Adult worms in humans reside in the mesenteric venules in various locations. S. japonicum and S. mansoni are found in the superior mesenteric veins draining the large and small intestine. S. haematobium most often occurs in the venous plexus of bladder, but it can also be found in the rectal venules.
Females deposit eggs in the small venules of the portal and perivesical systems. The eggs are moved progressively toward the lumen of the intestine (S. mansoni and S. japonicum) and of the bladder and ureters (S. haematobium), and are eliminated with feces or urine, respectively.
Under optimal conditions the eggs hatch and release miracidia, which swim and penetrate specific snail intermediate hosts.
Asexual multiplication in the snail produces two generations of sporocysts and culminates with the production of cercariae.
Upon release from the snail, the infective cercariae swim, penetrate the skin of the human host, and shed their forked tail, becoming schistosomulae.
Transmission and Infection
Human contact with contaminated water is necessary for infection by schistosomes. Cercariae are attracted to exposed skin. Attaching to the surface, they secrete arginine, which attracts more cercariae; and enzymes, which allow them to penetrate the skin of the human host. Within a couple of days they enter the blood, eventually arriving in the liver.
After maturing in the liver, the worms migrate to the intestine or bladder.
Animals such as dogs, cats, rodents, pigs, horses and goats, serve as reservoirs for S. japonicum, and dogs for S. mekongi.
Schistosomes live in the portal system, inducing eosinophil granulomas and IgE production caused by its eggs. It appears that a Th2 response instead of a Th1 response is a plan by the worm to survive. Upregulation of regulatory T cells reduces allergic response.
Schistosomes reduce immune attack by coating themselves in host proteins, and by regularly replacing their protective coat.
Clinical Manifestations
Many infections are asymptomatic. Acute schistosomiasis, or Katayama's fever, can occur weeks after the initial infection, especially with S. mansoni and S. japonicum. Manifestations include fever, cough, abdominal pain, diarrhea, hepatosplenomegaly, and eosinophilia.
The immune response to schistosoma involves a robust IgE response and eosinophil activation. Continuing infection may cause granulomatous reactions and fibrosis in the affected organs, which may result in manifestations that include:
- cystitis and ureteritis with hematuria, scarring, calcification, squamous cell carcinoma of the bladder (S. haematobium)
- colonic polyposis with bloody diarrhea (S. mansoni)
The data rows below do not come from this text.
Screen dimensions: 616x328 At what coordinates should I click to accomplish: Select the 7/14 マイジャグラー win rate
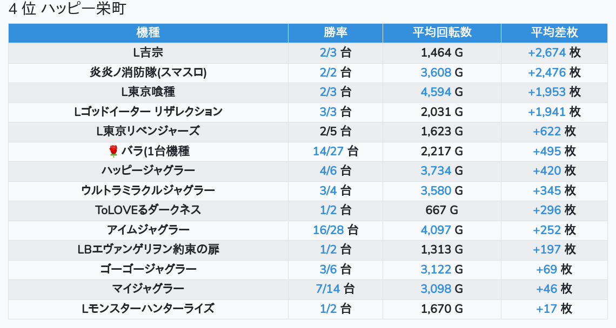[x=328, y=289]

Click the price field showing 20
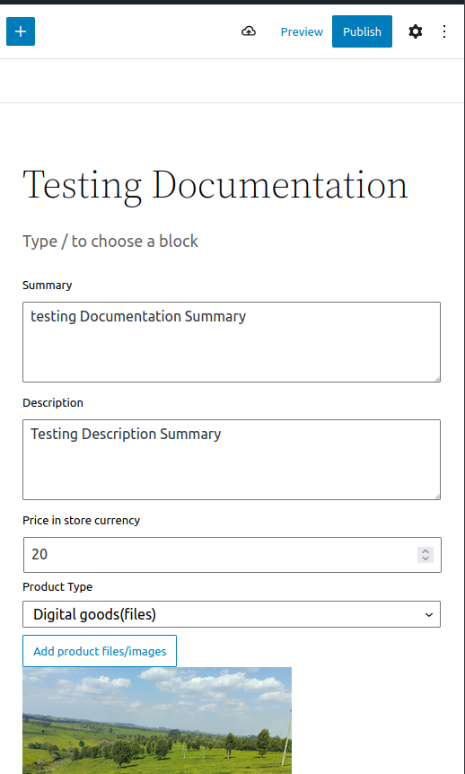(232, 555)
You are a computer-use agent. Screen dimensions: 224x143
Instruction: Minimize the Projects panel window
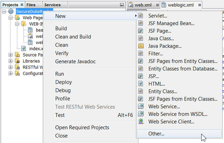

- portal hypertension with hematemesis and splenomegaly (S. mansoni, S. japonicum)
- pulmonary hypertension (S. mansoni, S. japonicum, more rarely S. haematobium)
- glomerulonephritis
- central nervous system lesions due to embolic egg granulomas
- hepatic perisinusoidal egg granulomas
- Symmers’ pipe stem periportal fibrosis
Diagnosis
Microscopic identification of eggs in stool or urine is the most practical method for diagnosis. Rectal and bladder biopsy may demonstrate eggs when stool or urine examinations are negative.
Stool
Eggs can be present in the stool in infections with all Schistosoma species. The examination can be performed on a simple smear (1 to 2 mg of fecal material).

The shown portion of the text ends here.